I will present in this blog post the Lambda architecture for Big Data. This architecture is about integrating historical Big Data with “live” streaming Big Data. Afterwards, the concept of a large data lake in your enterprise or amongst enterprises in a B2B scenario is explained. This data lake – based on the lambda architecture – can replace a service oriented architecture (SOA), because it is easier to implement and manage for large data volumes in a variety of formats. Hence, a plethora of use cases arises. Finally, I will discuss how this architecture can be implemented using various open source software technologies based on the Hadoop Ecosystem.
The Lambda Architecture
Big Data has become an increasing popular topic over the last years. Big Data is about processing large volumes of data in a variety of formats taken into account live streaming or historical data. One large computing cluster is used to store and process all of one or more companies‘ data.

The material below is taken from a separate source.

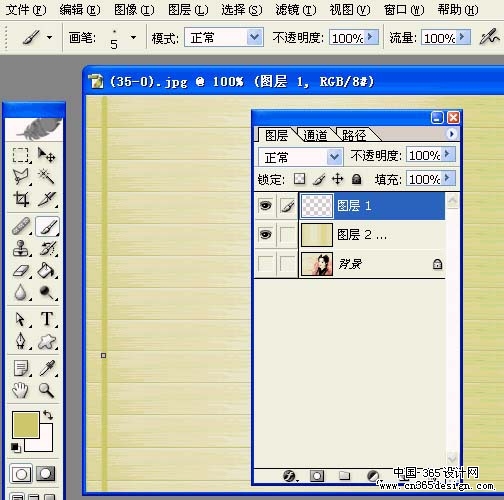Expand the brush size preset picker arrow
504x500 pixels.
pyautogui.click(x=133, y=37)
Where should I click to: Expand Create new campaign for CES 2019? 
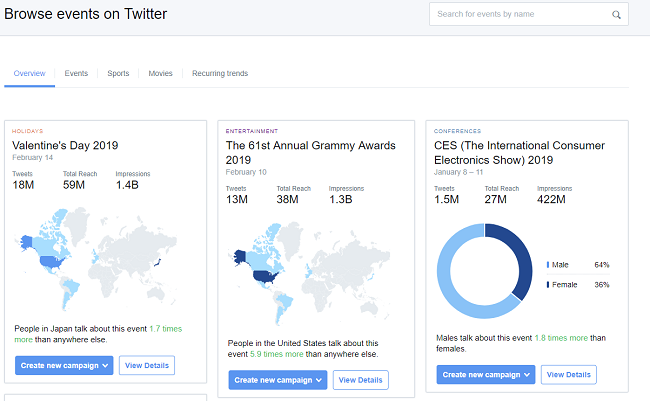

Internet companies, such as Google, Yahoo or Facebook, are driven by new business models for which existing technology was not suitable. This led to the development of new technologies known under the common umbrella of NoSQL. Furthermore, there has been the need to integrate them in a flexible standardized architecture to enable Big Data. The lambda architecture is such an architecture and has been coined recently by Nathan Marz and James Warren.
It has the following key features:
- Standardized fault-tolerant distributed file system that spawns across the whole cluster – this file system is the base of the data lake that I will explain later.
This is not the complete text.